- _Exercise prompt_: Copy out the USD/JPY market analysis below word for word, from its first line to its last.

- _Source extract_:
begin
Today’s data points: US Philly Fed Manufacturing Index; US unemployment claims.

2018-06-21 AUD

USD/JPY:

Following a text book retest off of the 110 handle seen on the H4 timeframe, USD/JPY bulls went on the offensive amid US hours on Wednesday. H4 candles, as you can see, gravitated up to within shouting distance of H4 supply posted at 110.61-110.46. The move was bolstered by healthy bid on the USD across the board (note the US dollar index is holding ground above the 95.00 mark) and a strong advance seen in US Treasury yields, clearly reflecting a risk-on mood.

Although the current H4 supply is appealing for shorts owing to its move lower from the base, traders might want to exercise caution here. We say this simply due to higher-timeframe structure. Weekly price action is seen trading just south of a trend line resistance taken from the high 123.67, and daily movement is currently eyeing a retest of the daily resistance zone seen at 111.71-110.78. This is an area that not only fuses with the aforementioned weekly trend line resistance, it also converges with a 61.8% daily Fib resistance value at 110.91 (green line) and has reasonably significant history dating back to August 2017.

Areas of consideration:

On account of the above, the team has noted the H4 Quasimodo resistance level at 110.85 as a potential sell zone, due to its convergence with the aforementioned higher-timeframe structure. In the event that shorts fail to hold down this level, the 111 handle and nearby H4 Quasimodo resistance level at 111.08 is also of interest for shorts for the same reasons.

Today’s data points: US Philly Fed Manufacturing Index; US unemployment claims.
end
- _Given records_:
begin
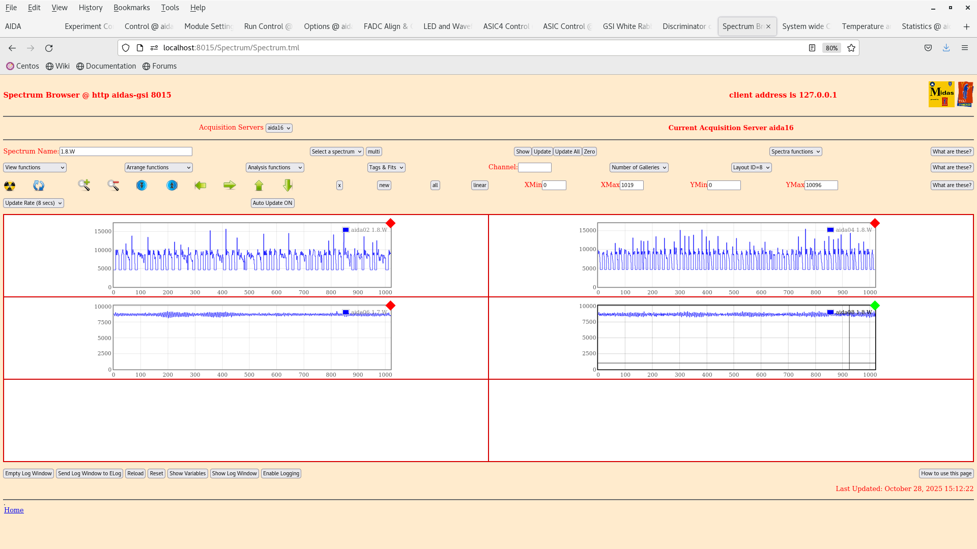Zero the spectra using the radioactive icon

pyautogui.click(x=9, y=186)
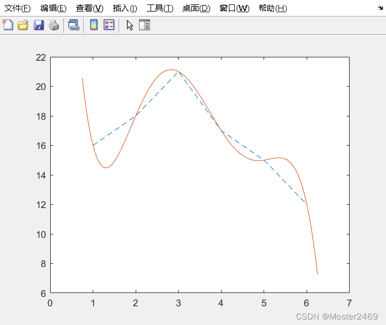Open the Property Inspector icon
Image resolution: width=386 pixels, height=325 pixels.
tap(144, 25)
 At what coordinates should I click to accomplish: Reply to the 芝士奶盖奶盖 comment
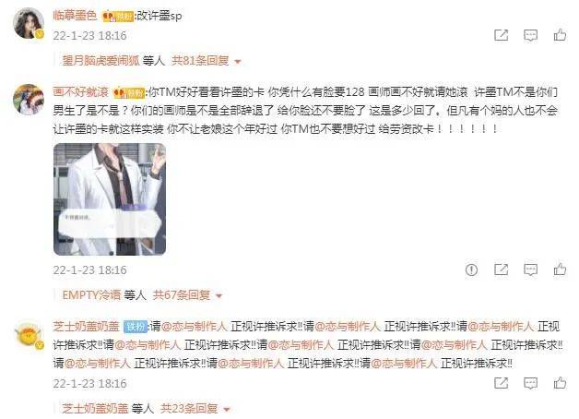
end
- _Exercise solution_:
Today’s data points: US Philly Fed Manufacturing Index; US unemployment claims.

2018-06-21 AUD

USD/JPY:

Following a text book retest off of the 110 handle seen on the H4 timeframe, USD/JPY bulls went on the offensive amid US hours on Wednesday. H4 candles, as you can see, gravitated up to within shouting distance of H4 supply posted at 110.61-110.46. The move was bolstered by healthy bid on the USD across the board (note the US dollar index is holding ground above the 95.00 mark) and a strong advance seen in US Treasury yields, clearly reflecting a risk-on mood.

Although the current H4 supply is appealing for shorts owing to its move lower from the base, traders might want to exercise caution here. We say this simply due to higher-timeframe structure. Weekly price action is seen trading just south of a trend line resistance taken from the high 123.67, and daily movement is currently eyeing a retest of the daily resistance zone seen at 111.71-110.78. This is an area that not only fuses with the aforementioned weekly trend line resistance, it also converges with a 61.8% daily Fib resistance value at 110.91 (green line) and has reasonably significant history dating back to August 2017.

Areas of consideration:

On account of the above, the team has noted the H4 Quasimodo resistance level at 110.85 as a potential sell zone, due to its convergence with the aforementioned higher-timeframe structure. In the event that shorts fail to hold down this level, the 111 handle and nearby H4 Quasimodo resistance level at 111.08 is also of interest for shorts for the same reasons.

Today’s data points: US Philly Fed Manufacturing Index; US unemployment claims.